**Reading text**
The provisions crafted in the "Food from Family Farms Act" are predicated on the belief that all countries, including the United States, retain the right to develop farm programs that respond to the needs of their farmers and consumers. Trade agreements should respect a countryís needs and traditions for food security, conservation of natural resources, and distribution of economic opportunity.

FOOD FROM FAMILY FARMS ACT (Revised April 14, 2001)

1.  Market Price Support.

Price support will be established through a Commodity Credit Corporation (CCC) non-recourse loan for wheat, feed-grains, soybeans, oilseeds, cotton and rice. Loan rate will be based on an "Agricultural Equity Formula" indexing system that reflects average gross income per acre received during the decade of the 1970s, adjusted for inflation and current higher per/acre productivity. (The 1970 --- 79 period is widely recognized as the last generally prosperous period in modern U.S. agriculture.) Loan rates will be adjusted annually by indexing to annual inflation and a rolling average of the past four year national average yield. Over a five-year phase-in period, loan rates will be adjusted upward until they equal the levels received in the 1970s.

2001 Loan rate levels:

Corn . . . .   $3.45 per bu.
Soybeans . .  8.63 per bu.
Wheat . . .     5.12 per bu.
Cotton . . . . $0.81 per lb.

2.  Program Sign-up Required.

Program sign-up will be required to be eligible for the CCC loan, farmer owned reserve, disaster relief or any other agriculture related government benefit.

Historical price ratios between crops (such as corn/soybean price ratio of one to 2.5) will be considered when establishing loan rates. Loan period will be nine months. At the end of nine months, producers will have the option of redeeming the loan, entry into the Farmer Owned Reserve (FOR) if open, or forfeiture to a CCC Food Security Reserve.

A maximum level of production will be eligible for the loan program. No price subsidy payments or loan deficiency payments (LDP) will be made.

**Recorded information**
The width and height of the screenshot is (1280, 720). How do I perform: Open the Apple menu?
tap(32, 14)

...

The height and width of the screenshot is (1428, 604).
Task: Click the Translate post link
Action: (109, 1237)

**What is expected**
Copy the stretch of the Food from Family Farms Act text from "1.  Market Price" through "Corn . . . .   $3.45 per bu.", renaming "Agricultural Equity Formula" to "Farm Parity Formula" wherever it appears.

**Correct result**
1.  Market Price Support.

Price support will be established through a Commodity Credit Corporation (CCC) non-recourse loan for wheat, feed-grains, soybeans, oilseeds, cotton and rice. Loan rate will be based on an "Farm Parity Formula" indexing system that reflects average gross income per acre received during the decade of the 1970s, adjusted for inflation and current higher per/acre productivity. (The 1970 --- 79 period is widely recognized as the last generally prosperous period in modern U.S. agriculture.) Loan rates will be adjusted annually by indexing to annual inflation and a rolling average of the past four year national average yield. Over a five-year phase-in period, loan rates will be adjusted upward until they equal the levels received in the 1970s.

2001 Loan rate levels:

Corn . . . .   $3.45 per bu.